** start **
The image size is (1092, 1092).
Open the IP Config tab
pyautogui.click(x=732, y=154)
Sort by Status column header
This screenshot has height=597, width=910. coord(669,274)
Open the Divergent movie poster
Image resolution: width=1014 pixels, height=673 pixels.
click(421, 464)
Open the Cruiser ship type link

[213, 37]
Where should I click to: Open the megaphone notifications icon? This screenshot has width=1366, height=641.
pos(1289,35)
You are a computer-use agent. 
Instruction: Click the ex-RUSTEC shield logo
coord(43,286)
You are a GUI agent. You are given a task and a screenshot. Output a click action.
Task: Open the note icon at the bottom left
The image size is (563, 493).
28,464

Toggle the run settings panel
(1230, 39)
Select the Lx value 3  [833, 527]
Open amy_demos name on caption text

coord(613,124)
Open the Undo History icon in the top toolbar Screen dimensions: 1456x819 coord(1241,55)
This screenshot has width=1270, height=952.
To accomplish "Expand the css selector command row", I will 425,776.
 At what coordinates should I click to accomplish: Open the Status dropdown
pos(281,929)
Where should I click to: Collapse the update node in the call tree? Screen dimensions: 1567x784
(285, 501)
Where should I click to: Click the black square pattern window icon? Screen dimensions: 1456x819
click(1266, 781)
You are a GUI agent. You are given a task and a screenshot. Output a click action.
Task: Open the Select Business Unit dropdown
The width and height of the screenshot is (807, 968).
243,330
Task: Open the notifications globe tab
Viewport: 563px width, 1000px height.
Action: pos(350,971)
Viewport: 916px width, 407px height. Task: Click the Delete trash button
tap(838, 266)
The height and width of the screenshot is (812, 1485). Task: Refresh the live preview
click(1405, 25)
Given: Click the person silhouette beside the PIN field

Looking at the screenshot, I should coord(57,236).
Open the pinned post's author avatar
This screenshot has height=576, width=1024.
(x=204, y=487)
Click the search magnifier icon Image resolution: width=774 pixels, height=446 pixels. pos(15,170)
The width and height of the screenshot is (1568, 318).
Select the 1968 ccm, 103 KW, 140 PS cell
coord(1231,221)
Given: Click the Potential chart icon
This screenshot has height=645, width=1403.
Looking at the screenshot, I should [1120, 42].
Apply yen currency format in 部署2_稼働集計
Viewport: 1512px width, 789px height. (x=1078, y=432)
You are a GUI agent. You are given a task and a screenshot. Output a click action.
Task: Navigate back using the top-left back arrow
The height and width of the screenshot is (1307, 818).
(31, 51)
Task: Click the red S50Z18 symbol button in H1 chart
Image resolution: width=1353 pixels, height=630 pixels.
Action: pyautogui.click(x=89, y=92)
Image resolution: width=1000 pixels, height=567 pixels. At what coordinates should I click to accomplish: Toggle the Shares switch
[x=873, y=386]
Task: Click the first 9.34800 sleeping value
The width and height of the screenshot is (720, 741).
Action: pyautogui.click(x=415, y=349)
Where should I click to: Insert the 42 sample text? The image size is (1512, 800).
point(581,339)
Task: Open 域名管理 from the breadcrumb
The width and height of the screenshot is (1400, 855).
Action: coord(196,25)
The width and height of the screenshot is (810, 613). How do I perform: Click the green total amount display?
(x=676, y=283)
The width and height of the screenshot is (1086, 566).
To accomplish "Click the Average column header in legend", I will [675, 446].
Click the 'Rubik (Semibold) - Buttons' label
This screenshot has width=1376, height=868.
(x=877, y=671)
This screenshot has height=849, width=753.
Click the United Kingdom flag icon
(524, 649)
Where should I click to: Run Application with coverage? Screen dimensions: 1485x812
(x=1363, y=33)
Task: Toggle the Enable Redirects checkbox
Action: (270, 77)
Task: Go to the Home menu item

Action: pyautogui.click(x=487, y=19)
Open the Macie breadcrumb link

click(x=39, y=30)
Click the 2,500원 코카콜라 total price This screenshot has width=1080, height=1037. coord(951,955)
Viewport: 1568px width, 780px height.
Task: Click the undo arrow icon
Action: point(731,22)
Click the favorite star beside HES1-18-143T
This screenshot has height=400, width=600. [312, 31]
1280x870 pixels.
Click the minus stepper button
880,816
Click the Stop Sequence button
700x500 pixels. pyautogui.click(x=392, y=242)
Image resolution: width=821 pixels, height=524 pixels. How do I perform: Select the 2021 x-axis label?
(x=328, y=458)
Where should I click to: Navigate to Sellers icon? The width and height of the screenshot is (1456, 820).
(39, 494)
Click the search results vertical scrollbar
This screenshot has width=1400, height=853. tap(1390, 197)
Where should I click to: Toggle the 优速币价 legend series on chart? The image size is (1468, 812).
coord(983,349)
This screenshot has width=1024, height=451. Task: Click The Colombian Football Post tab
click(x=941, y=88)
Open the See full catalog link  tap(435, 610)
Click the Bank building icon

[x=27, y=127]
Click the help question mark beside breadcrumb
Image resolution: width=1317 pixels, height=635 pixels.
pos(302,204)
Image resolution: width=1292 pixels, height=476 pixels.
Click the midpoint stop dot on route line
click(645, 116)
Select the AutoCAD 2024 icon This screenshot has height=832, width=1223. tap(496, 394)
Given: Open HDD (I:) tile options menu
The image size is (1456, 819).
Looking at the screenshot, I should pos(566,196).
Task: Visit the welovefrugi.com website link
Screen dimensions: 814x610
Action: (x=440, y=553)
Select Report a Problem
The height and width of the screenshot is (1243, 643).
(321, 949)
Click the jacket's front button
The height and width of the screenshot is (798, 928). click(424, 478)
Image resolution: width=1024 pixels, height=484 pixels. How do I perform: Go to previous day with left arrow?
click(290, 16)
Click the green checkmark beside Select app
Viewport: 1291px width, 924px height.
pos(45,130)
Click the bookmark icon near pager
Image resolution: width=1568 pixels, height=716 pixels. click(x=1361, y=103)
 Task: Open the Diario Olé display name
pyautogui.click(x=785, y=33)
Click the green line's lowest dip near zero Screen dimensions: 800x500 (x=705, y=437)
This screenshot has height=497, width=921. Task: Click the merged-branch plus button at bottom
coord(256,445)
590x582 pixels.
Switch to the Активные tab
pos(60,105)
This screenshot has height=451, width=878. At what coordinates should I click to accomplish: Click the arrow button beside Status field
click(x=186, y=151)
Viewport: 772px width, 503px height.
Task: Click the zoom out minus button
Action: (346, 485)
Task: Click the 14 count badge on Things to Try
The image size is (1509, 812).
** end **
Exercise task. Could you lay out the lines of all the entries above as a Markdown table with the columns "Row" and "Line", giving each line a row number and leaving out blank lines?

Problem solution.
| Row | Line |
|---|---|
| 1 | The image size is (1092, 1092). |
| 2 | Open the IP Config tab |
| 3 | pyautogui.click(x=732, y=154) |
| 4 | Sort by Status column header |
| 5 | This screenshot has height=597, width=910. coord(669,274) |
| 6 | Open the Divergent movie poster |
| 7 | Image resolution: width=1014 pixels, height=673 pixels. |
| 8 | click(421, 464) |
| 9 | Open the Cruiser ship type link |
| 10 | [213, 37] |
| 11 | Where should I click to: Open the megaphone notifications icon? This screenshot has width=1366, height=641. |
| 12 | pos(1289,35) |
| 13 | You are a computer-use agent.  |
| 14 | Instruction: Click the ex-RUSTEC shield logo |
| 15 | coord(43,286) |
| 16 | You are a GUI agent. You are given a task and a screenshot. Output a click action. |
| 17 | Task: Open the note icon at the bottom left |
| 18 | The image size is (563, 493). |
| 19 | 28,464 |
| 20 | Toggle the run settings panel |
| 21 | (1230, 39) |
| 22 | Select the Lx value 3  [833, 527] |
| 23 | Open amy_demos name on caption text |
| 24 | coord(613,124) |
| 25 | Open the Undo History icon in the top toolbar Screen dimensions: 1456x819 coord(1241,55) |
| 26 | This screenshot has width=1270, height=952. |
| 27 | To accomplish "Expand the css selector command row", I will 425,776. |
| 28 |  At what coordinates should I click to accomplish: Open the Status dropdown |
| 29 | pos(281,929) |
| 30 | Where should I click to: Collapse the update node in the call tree? Screen dimensions: 1567x784 |
| 31 | (285, 501) |
| 32 | Where should I click to: Click the black square pattern window icon? Screen dimensions: 1456x819 |
| 33 | click(1266, 781) |
| 34 | You are a GUI agent. You are given a task and a screenshot. Output a click action. |
| 35 | Task: Open the Select Business Unit dropdown |
| 36 | The width and height of the screenshot is (807, 968). |
| 37 | 243,330 |
| 38 | Task: Open the notifications globe tab |
| 39 | Viewport: 563px width, 1000px height. |
| 40 | Action: pos(350,971) |
| 41 | Viewport: 916px width, 407px height. Task: Click the Delete trash button |
| 42 | tap(838, 266) |
| 43 | The height and width of the screenshot is (812, 1485). Task: Refresh the live preview |
| 44 | click(1405, 25) |
| 45 | Given: Click the person silhouette beside the PIN field |
| 46 | Looking at the screenshot, I should coord(57,236). |
| 47 | Open the pinned post's author avatar |
| 48 | This screenshot has height=576, width=1024. |
| 49 | (x=204, y=487) |
| 50 | Click the search magnifier icon Image resolution: width=774 pixels, height=446 pixels. pos(15,170) |
| 51 | The width and height of the screenshot is (1568, 318). |
| 52 | Select the 1968 ccm, 103 KW, 140 PS cell |
| 53 | coord(1231,221) |
| 54 | Given: Click the Potential chart icon |
| 55 | This screenshot has height=645, width=1403. |
| 56 | Looking at the screenshot, I should [1120, 42]. |
| 57 | Apply yen currency format in 部署2_稼働集計 |
| 58 | Viewport: 1512px width, 789px height. (x=1078, y=432) |
| 59 | You are a GUI agent. You are given a task and a screenshot. Output a click action. |
| 60 | Task: Navigate back using the top-left back arrow |
| 61 | The height and width of the screenshot is (1307, 818). |
| 62 | (31, 51) |
| 63 | Task: Click the red S50Z18 symbol button in H1 chart |
| 64 | Image resolution: width=1353 pixels, height=630 pixels. |
| 65 | Action: pyautogui.click(x=89, y=92) |
| 66 | Image resolution: width=1000 pixels, height=567 pixels. At what coordinates should I click to accomplish: Toggle the Shares switch |
| 67 | [x=873, y=386] |
| 68 | Task: Click the first 9.34800 sleeping value |
| 69 | The width and height of the screenshot is (720, 741). |
| 70 | Action: pyautogui.click(x=415, y=349) |
| 71 | Where should I click to: Insert the 42 sample text? The image size is (1512, 800). |
| 72 | point(581,339) |
| 73 | Task: Open 域名管理 from the breadcrumb |
| 74 | The width and height of the screenshot is (1400, 855). |
| 75 | Action: coord(196,25) |
| 76 | The width and height of the screenshot is (810, 613). How do I perform: Click the green total amount display? |
| 77 | (x=676, y=283) |
| 78 | The width and height of the screenshot is (1086, 566). |
| 79 | To accomplish "Click the Average column header in legend", I will [675, 446]. |
| 80 | Click the 'Rubik (Semibold) - Buttons' label |
| 81 | This screenshot has width=1376, height=868. |
| 82 | (x=877, y=671) |
| 83 | This screenshot has height=849, width=753. |
| 84 | Click the United Kingdom flag icon |
| 85 | (524, 649) |
| 86 | Where should I click to: Run Application with coverage? Screen dimensions: 1485x812 |
| 87 | (x=1363, y=33) |
| 88 | Task: Toggle the Enable Redirects checkbox |
| 89 | Action: (270, 77) |
| 90 | Task: Go to the Home menu item |
| 91 | Action: pyautogui.click(x=487, y=19) |
| 92 | Open the Macie breadcrumb link |
| 93 | click(x=39, y=30) |
| 94 | Click the 2,500원 코카콜라 total price This screenshot has width=1080, height=1037. coord(951,955) |
| 95 | Viewport: 1568px width, 780px height. |
| 96 | Task: Click the undo arrow icon |
| 97 | Action: point(731,22) |
| 98 | Click the favorite star beside HES1-18-143T |
| 99 | This screenshot has height=400, width=600. [312, 31] |
| 100 | 1280x870 pixels. |
| 101 | Click the minus stepper button |
| 102 | 880,816 |
| 103 | Click the Stop Sequence button |
| 104 | 700x500 pixels. pyautogui.click(x=392, y=242) |
| 105 | Image resolution: width=821 pixels, height=524 pixels. How do I perform: Select the 2021 x-axis label? |
| 106 | (x=328, y=458) |
| 107 | Where should I click to: Navigate to Sellers icon? The width and height of the screenshot is (1456, 820). |
| 108 | (39, 494) |
| 109 | Click the search results vertical scrollbar |
| 110 | This screenshot has width=1400, height=853. tap(1390, 197) |
| 111 | Where should I click to: Toggle the 优速币价 legend series on chart? The image size is (1468, 812). |
| 112 | coord(983,349) |
| 113 | This screenshot has width=1024, height=451. Task: Click The Colombian Football Post tab |
| 114 | click(x=941, y=88) |
| 115 | Open the See full catalog link  tap(435, 610) |
| 116 | Click the Bank building icon |
| 117 | [x=27, y=127] |
| 118 | Click the help question mark beside breadcrumb |
| 119 | Image resolution: width=1317 pixels, height=635 pixels. |
| 120 | pos(302,204) |
| 121 | Image resolution: width=1292 pixels, height=476 pixels. |
| 122 | Click the midpoint stop dot on route line |
| 123 | click(645, 116) |
| 124 | Select the AutoCAD 2024 icon This screenshot has height=832, width=1223. tap(496, 394) |
| 125 | Given: Open HDD (I:) tile options menu |
| 126 | The image size is (1456, 819). |
| 127 | Looking at the screenshot, I should pos(566,196). |
| 128 | Task: Visit the welovefrugi.com website link |
| 129 | Screen dimensions: 814x610 |
| 130 | Action: (x=440, y=553) |
| 131 | Select Report a Problem |
| 132 | The height and width of the screenshot is (1243, 643). |
| 133 | (321, 949) |
| 134 | Click the jacket's front button |
| 135 | The height and width of the screenshot is (798, 928). click(424, 478) |
| 136 | Image resolution: width=1024 pixels, height=484 pixels. How do I perform: Go to previous day with left arrow? |
| 137 | click(290, 16) |
| 138 | Click the green checkmark beside Select app |
| 139 | Viewport: 1291px width, 924px height. |
| 140 | pos(45,130) |
| 141 | Click the bookmark icon near pager |
| 142 | Image resolution: width=1568 pixels, height=716 pixels. click(x=1361, y=103) |
| 143 |  Task: Open the Diario Olé display name |
| 144 | pyautogui.click(x=785, y=33) |
| 145 | Click the green line's lowest dip near zero Screen dimensions: 800x500 (x=705, y=437) |
| 146 | This screenshot has height=497, width=921. Task: Click the merged-branch plus button at bottom |
| 147 | coord(256,445) |
| 148 | 590x582 pixels. |
| 149 | Switch to the Активные tab |
| 150 | pos(60,105) |
| 151 | This screenshot has height=451, width=878. At what coordinates should I click to accomplish: Click the arrow button beside Status field |
| 152 | click(x=186, y=151) |
| 153 | Viewport: 772px width, 503px height. |
| 154 | Task: Click the zoom out minus button |
| 155 | Action: (346, 485) |
| 156 | Task: Click the 14 count badge on Things to Try |
| 157 | The image size is (1509, 812). |